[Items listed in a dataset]
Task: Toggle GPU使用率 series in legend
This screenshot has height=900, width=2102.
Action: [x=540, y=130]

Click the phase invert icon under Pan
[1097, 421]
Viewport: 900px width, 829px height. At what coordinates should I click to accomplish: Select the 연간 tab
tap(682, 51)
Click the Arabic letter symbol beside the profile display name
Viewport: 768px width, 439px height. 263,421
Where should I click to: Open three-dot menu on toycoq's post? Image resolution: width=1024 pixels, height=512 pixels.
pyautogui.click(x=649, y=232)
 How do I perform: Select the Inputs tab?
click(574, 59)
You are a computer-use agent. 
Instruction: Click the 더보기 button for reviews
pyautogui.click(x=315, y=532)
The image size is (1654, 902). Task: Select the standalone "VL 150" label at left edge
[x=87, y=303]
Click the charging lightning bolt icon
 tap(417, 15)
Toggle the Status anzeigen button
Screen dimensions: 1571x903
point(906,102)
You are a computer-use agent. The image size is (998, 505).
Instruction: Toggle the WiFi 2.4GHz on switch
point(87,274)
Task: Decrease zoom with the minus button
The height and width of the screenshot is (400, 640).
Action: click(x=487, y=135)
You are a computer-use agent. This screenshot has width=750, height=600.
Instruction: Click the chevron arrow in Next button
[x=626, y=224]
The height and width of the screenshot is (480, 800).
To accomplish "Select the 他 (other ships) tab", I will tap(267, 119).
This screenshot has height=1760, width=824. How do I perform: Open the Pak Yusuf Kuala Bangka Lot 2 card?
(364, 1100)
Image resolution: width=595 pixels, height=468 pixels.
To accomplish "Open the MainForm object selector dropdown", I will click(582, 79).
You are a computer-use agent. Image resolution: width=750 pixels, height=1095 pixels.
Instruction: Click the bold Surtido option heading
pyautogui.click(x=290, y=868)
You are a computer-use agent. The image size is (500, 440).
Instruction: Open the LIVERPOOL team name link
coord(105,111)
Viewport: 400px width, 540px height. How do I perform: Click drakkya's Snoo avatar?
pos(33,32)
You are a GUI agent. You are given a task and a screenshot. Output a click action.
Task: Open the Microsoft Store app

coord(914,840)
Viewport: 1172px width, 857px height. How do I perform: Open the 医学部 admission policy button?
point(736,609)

- Exercise instructions -
Show each line in the data where the string "computer" appears.

- Completed exercise -
You are a computer-use agent. 
You are a computer-use agent. The image size is (998, 505).
You are a computer-use agent. This screenshot has width=750, height=600.
You are a computer-use agent. Image resolution: width=750 pixels, height=1095 pixels.
You are a computer-use agent. The image size is (500, 440).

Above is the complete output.